-- Dataset records --
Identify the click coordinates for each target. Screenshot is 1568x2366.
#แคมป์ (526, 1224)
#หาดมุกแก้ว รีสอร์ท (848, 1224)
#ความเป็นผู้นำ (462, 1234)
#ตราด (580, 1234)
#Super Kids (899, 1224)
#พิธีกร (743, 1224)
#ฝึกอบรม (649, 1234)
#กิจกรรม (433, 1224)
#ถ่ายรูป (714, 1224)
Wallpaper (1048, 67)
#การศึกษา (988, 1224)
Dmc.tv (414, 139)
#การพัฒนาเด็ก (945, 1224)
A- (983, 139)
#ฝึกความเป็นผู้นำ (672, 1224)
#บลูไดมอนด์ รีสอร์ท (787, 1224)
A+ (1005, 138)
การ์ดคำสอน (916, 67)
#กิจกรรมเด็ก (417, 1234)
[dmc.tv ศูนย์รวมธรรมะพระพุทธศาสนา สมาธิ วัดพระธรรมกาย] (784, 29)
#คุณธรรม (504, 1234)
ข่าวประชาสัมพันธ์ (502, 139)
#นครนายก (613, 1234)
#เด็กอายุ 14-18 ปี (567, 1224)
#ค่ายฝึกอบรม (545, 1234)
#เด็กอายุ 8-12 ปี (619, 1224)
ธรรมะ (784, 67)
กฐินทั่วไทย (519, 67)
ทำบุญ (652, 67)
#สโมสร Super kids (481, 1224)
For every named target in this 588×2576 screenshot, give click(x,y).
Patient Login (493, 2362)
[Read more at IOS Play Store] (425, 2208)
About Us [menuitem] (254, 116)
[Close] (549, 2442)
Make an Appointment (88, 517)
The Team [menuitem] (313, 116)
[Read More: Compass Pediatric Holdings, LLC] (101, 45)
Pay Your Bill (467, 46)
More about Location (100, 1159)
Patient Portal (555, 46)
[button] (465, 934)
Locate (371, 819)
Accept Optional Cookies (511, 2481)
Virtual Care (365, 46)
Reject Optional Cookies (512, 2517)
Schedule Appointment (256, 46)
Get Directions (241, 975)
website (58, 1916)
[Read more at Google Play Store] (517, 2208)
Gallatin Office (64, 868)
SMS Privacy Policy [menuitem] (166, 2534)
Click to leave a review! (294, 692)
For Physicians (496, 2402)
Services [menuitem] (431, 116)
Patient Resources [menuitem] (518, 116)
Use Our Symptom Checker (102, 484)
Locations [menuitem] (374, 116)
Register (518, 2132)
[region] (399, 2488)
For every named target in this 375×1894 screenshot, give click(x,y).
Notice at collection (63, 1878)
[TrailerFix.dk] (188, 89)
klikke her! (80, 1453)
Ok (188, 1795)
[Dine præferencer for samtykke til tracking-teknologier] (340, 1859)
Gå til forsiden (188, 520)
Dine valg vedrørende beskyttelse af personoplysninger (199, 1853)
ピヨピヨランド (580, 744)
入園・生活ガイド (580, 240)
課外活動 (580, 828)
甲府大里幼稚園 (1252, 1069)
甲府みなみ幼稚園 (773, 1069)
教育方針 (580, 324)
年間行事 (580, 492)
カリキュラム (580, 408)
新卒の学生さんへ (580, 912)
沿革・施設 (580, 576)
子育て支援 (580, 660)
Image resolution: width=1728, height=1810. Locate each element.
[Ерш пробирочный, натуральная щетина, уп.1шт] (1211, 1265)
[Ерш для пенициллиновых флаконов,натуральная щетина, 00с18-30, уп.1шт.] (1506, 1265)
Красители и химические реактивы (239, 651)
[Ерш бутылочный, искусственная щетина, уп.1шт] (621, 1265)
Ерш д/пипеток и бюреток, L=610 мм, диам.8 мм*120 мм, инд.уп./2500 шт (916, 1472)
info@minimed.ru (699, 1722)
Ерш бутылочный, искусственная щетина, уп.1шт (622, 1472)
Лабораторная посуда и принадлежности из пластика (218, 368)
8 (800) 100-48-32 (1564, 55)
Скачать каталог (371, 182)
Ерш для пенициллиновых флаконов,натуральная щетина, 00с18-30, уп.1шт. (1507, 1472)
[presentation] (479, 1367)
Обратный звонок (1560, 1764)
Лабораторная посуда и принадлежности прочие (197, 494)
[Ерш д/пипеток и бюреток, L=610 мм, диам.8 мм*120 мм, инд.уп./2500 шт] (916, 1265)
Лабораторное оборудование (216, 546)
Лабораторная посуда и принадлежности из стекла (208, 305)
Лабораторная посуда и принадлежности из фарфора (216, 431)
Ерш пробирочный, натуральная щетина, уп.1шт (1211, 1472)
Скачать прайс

-- Exercise brief --
Print only what lies in the material above starting at the line with "甲府大里幼稚園 (1252, 1069)" and ending at the line with "шт (916, 1472)", every line exactly as given.

-- Answer to this exercise --
甲府大里幼稚園 (1252, 1069)
甲府みなみ幼稚園 (773, 1069)
教育方針 (580, 324)
年間行事 (580, 492)
カリキュラム (580, 408)
新卒の学生さんへ (580, 912)
沿革・施設 (580, 576)
子育て支援 (580, 660)
Image resolution: width=1728, height=1810. Locate each element.
[Ерш пробирочный, натуральная щетина, уп.1шт] (1211, 1265)
[Ерш для пенициллиновых флаконов,натуральная щетина, 00с18-30, уп.1шт.] (1506, 1265)
Красители и химические реактивы (239, 651)
[Ерш бутылочный, искусственная щетина, уп.1шт] (621, 1265)
Ерш д/пипеток и бюреток, L=610 мм, диам.8 мм*120 мм, инд.уп./2500 шт (916, 1472)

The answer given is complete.